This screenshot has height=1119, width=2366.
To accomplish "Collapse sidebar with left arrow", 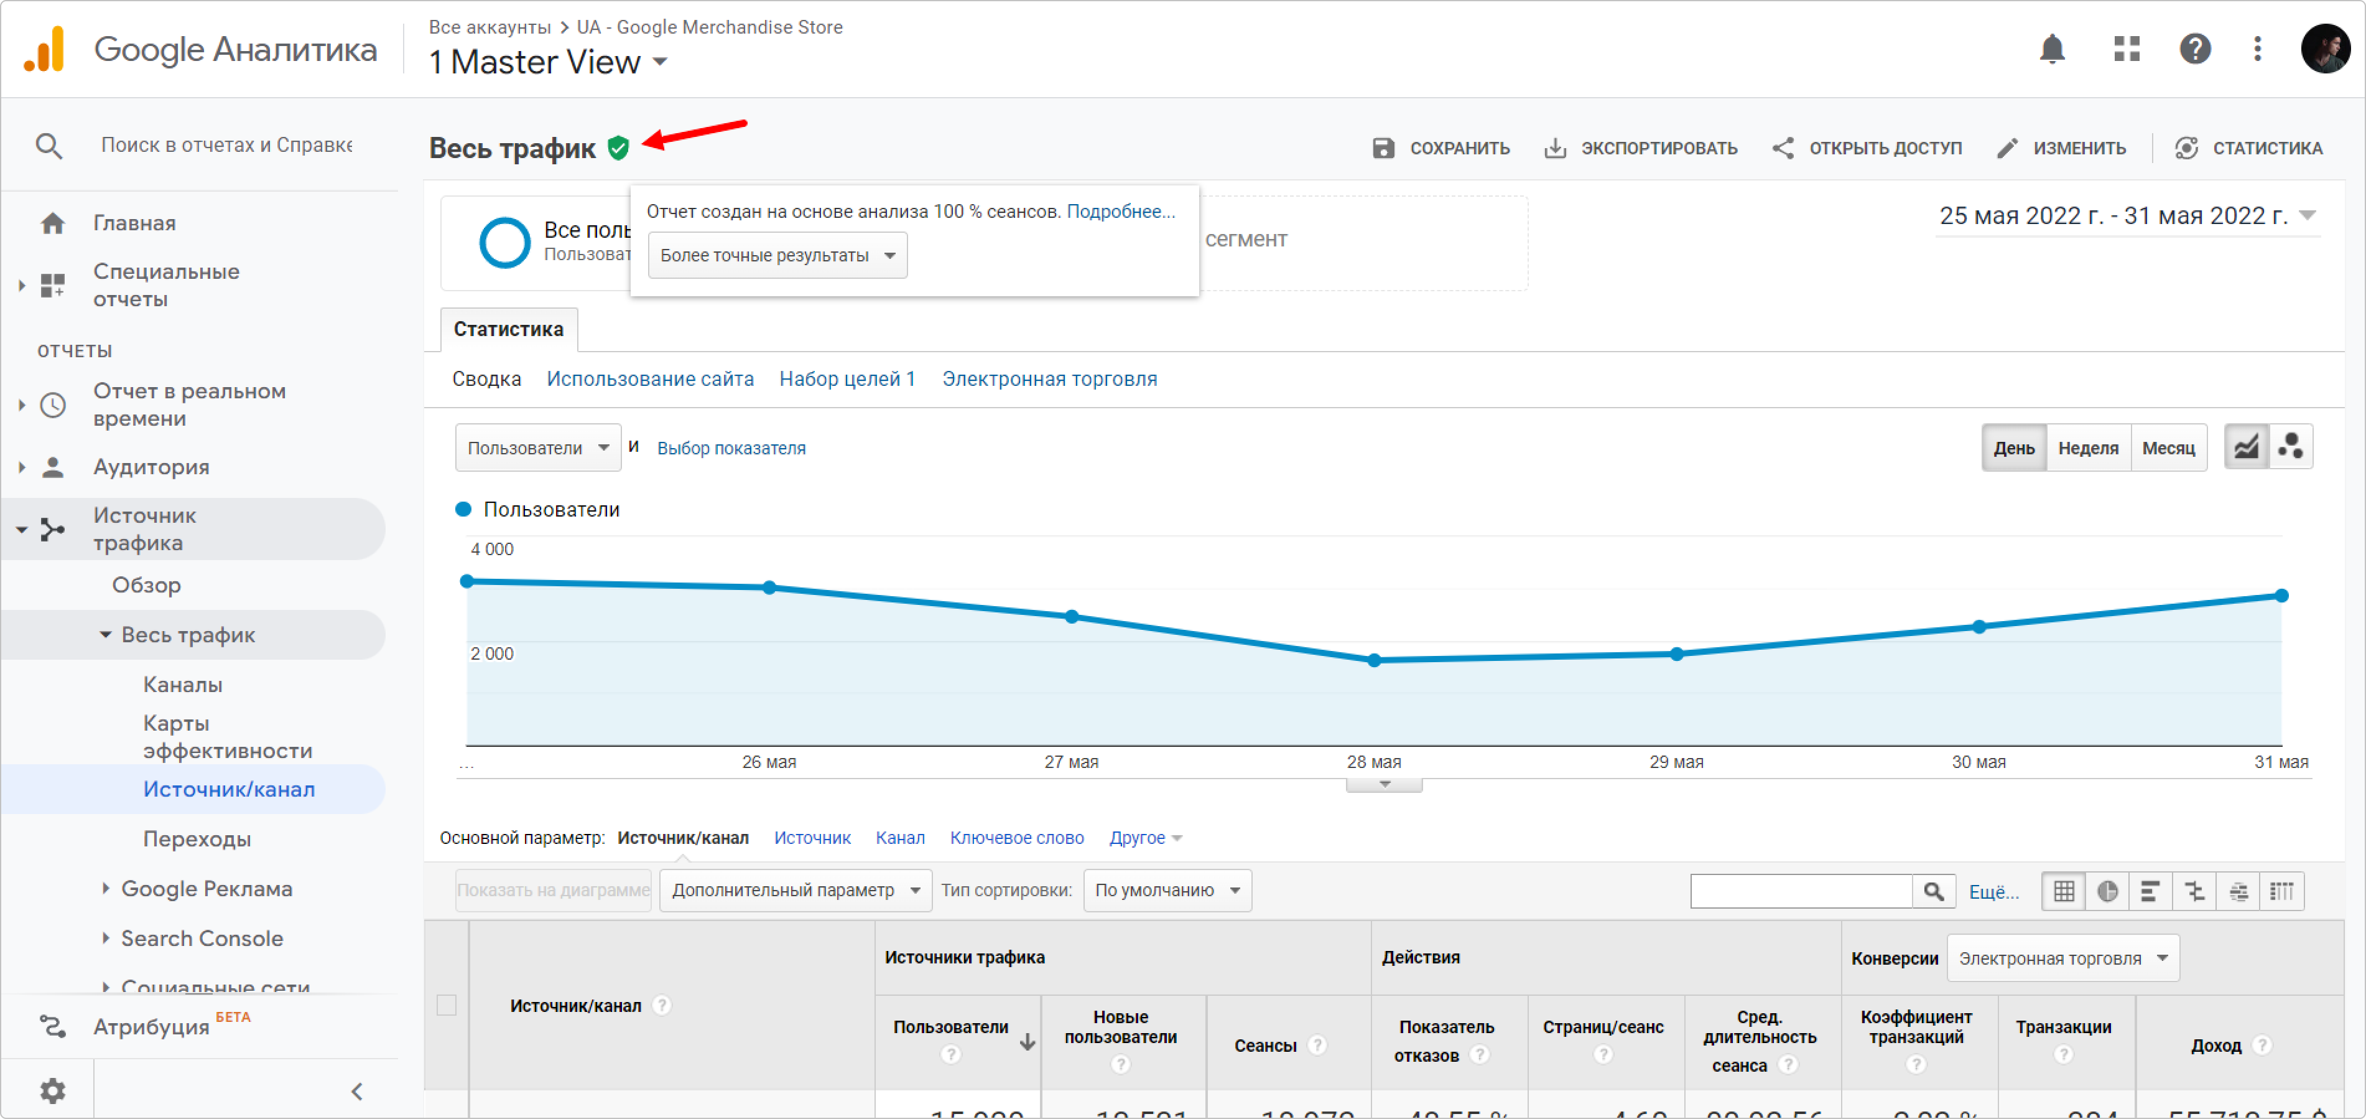I will pos(357,1091).
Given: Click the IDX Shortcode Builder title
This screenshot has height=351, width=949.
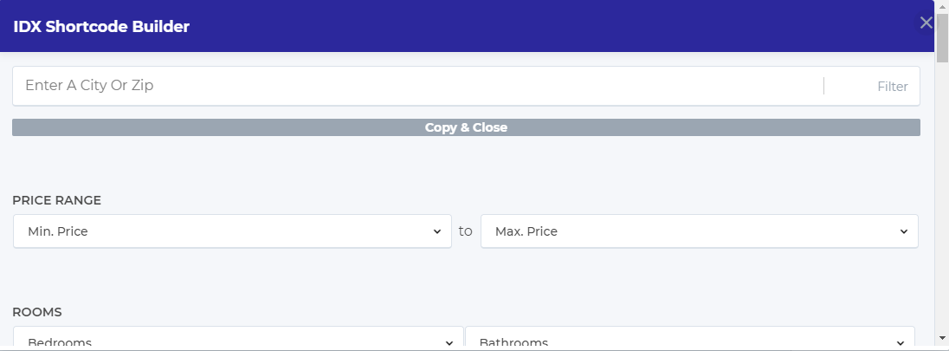Looking at the screenshot, I should pyautogui.click(x=101, y=27).
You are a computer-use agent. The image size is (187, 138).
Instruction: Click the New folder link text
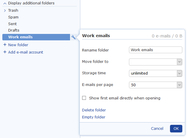click(18, 45)
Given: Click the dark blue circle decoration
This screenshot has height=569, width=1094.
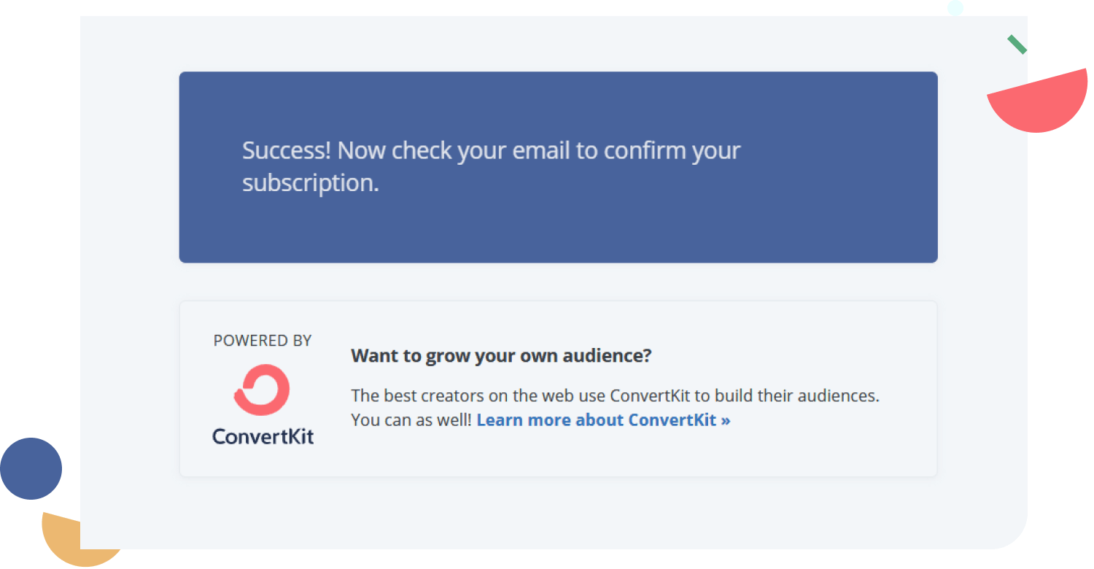Looking at the screenshot, I should (x=31, y=468).
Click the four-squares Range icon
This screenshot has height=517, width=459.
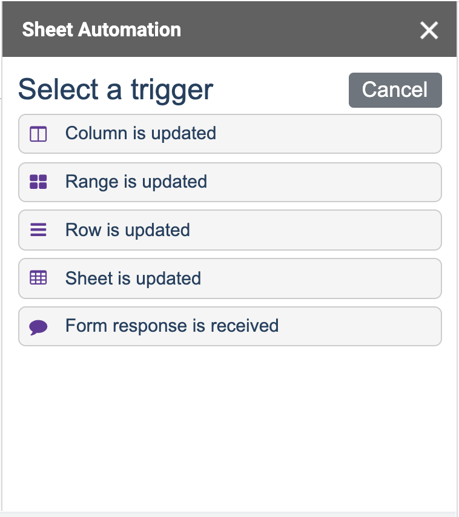pyautogui.click(x=38, y=182)
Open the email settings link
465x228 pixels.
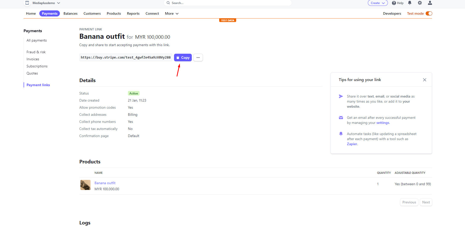[383, 123]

****

**CHALLENGE**
Count the lines in the records above that contain the string "Given", and reply with the number alone.

**ANSWER FOR THE TASK**
2